• REQUIRED TASKS
(A) According to the text on Nel ASA, by what percentage did the company's full-year 2025 revenue decline?
(B) Condense the paragraph of the text on Nel ASA that begins "The company's full-year 2025 results" into a shorter version that keeps its main figures.
(C) Reproduce the stretch of the text on Nel ASA from "Financial Headwinds Mask" through "a new platform.", replacing "write-down" with "impairment".

Norwegian hydrogen technology firm Nel ASA faces a defining period in 2026. The company’s performance this year will serve as a critical validation point, following a 2025 fiscal period characterized by stark contrasts: severe financial losses and significant write-downs were reported alongside record-breaking order intake and major strategic partnerships.
Financial Headwinds Mask Operational Momentum
The company’s full-year 2025 results revealed considerable challenges. Revenue declined by 31 percent to NOK 963 million, down from NOK 1.39 billion the previous year. The fourth quarter alone saw a 20 percent drop in sales. More dramatically, the net loss deepened to NOK 870 million in Q4, a sharp increase from a loss of NOK 64 million in the same period a year earlier. This was primarily driven by non-cash impairment charges totaling NOK 799 million, which included a NOK 439 million write-down on goodwill and intangible technology values within the PEM electrolyser segment.
These impairments signal a strategic pivot away from Nel’s first-generation electrolyser technology, clearing the path for a new platform.

• SUPPLIED MATERIAL
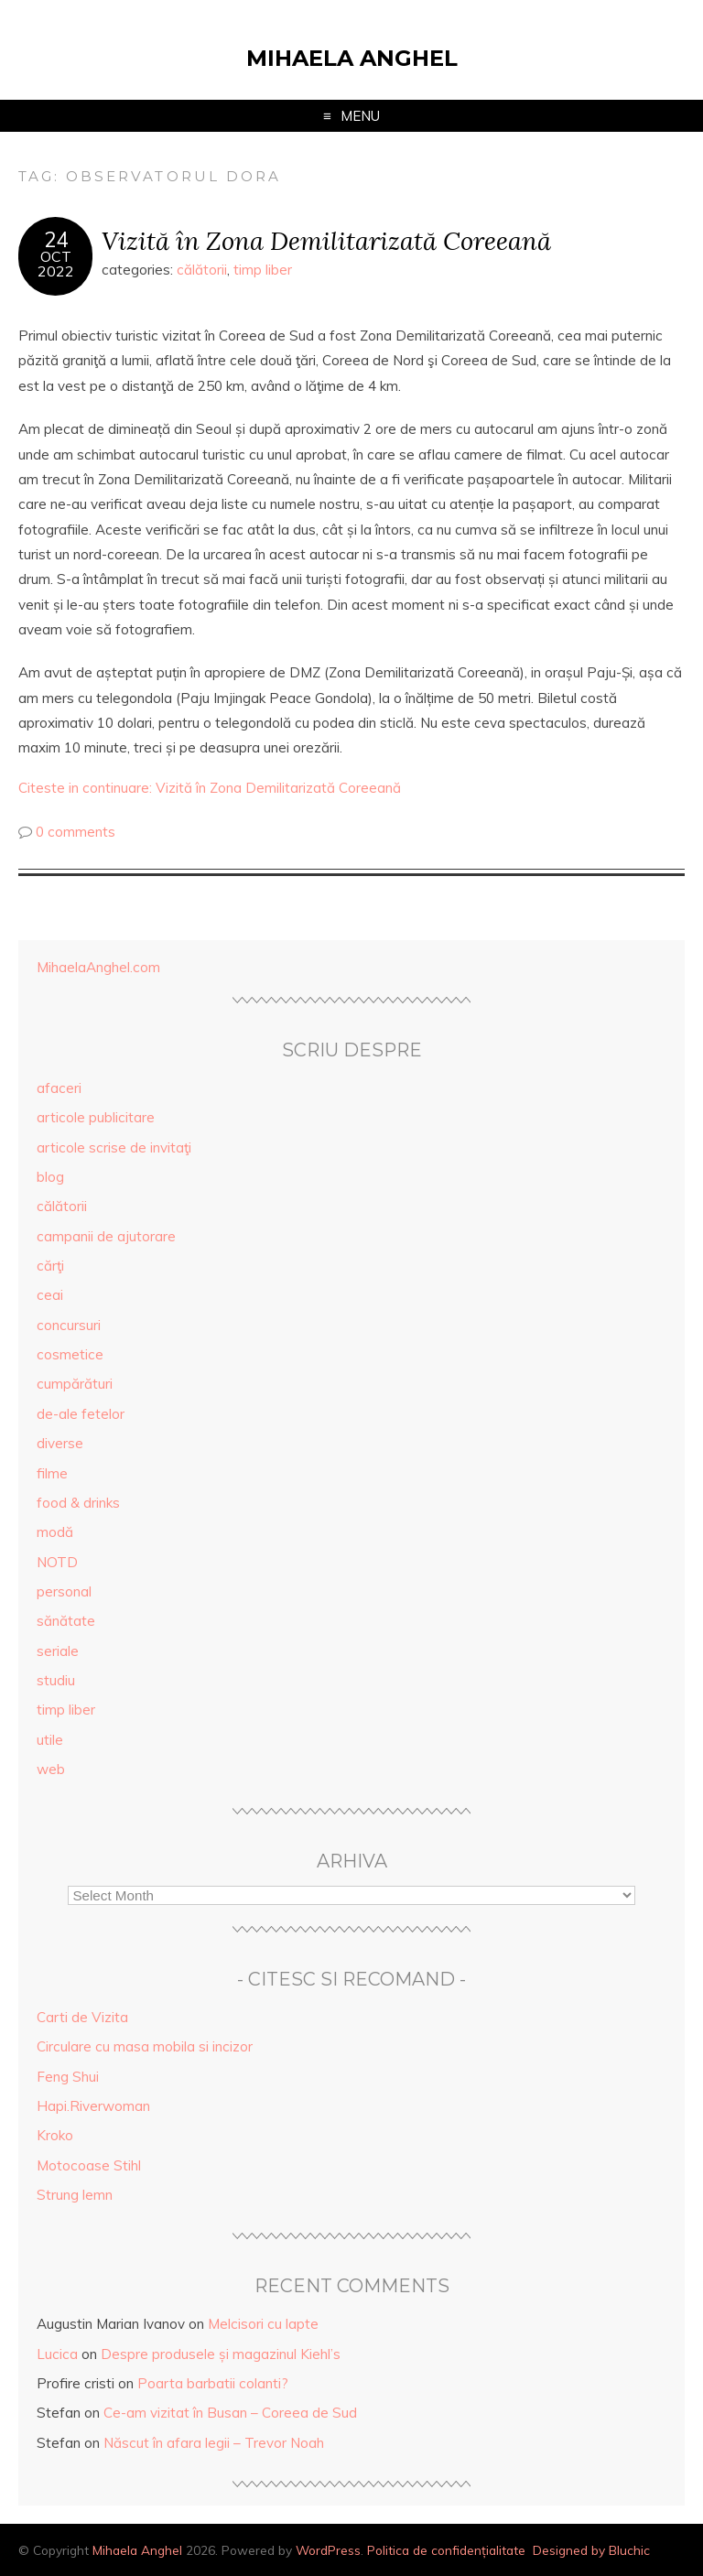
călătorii (202, 269)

• ANSWERS IN ORDER
(A) 31 percent

(B) Nel's full-year 2025 revenue fell 31 percent to NOK 963 million, down from NOK 1.39 billion, and fourth-quarter sales dropped 20 percent. The Q4 net loss widened to NOK 870 million from NOK 64 million a year earlier. The main driver was NOK 799 million in non-cash impairment charges, including a NOK 439 million write-down on goodwill and intangible technology values in the PEM electrolyser segment.

(C)
Financial Headwinds Mask Operational Momentum
The company’s full-year 2025 results revealed considerable challenges. Revenue declined by 31 percent to NOK 963 million, down from NOK 1.39 billion the previous year. The fourth quarter alone saw a 20 percent drop in sales. More dramatically, the net loss deepened to NOK 870 million in Q4, a sharp increase from a loss of NOK 64 million in the same period a year earlier. This was primarily driven by non-cash impairment charges totaling NOK 799 million, which included a NOK 439 million impairment on goodwill and intangible technology values within the PEM electrolyser segment.
These impairments signal a strategic pivot away from Nel’s first-generation electrolyser technology, clearing the path for a new platform.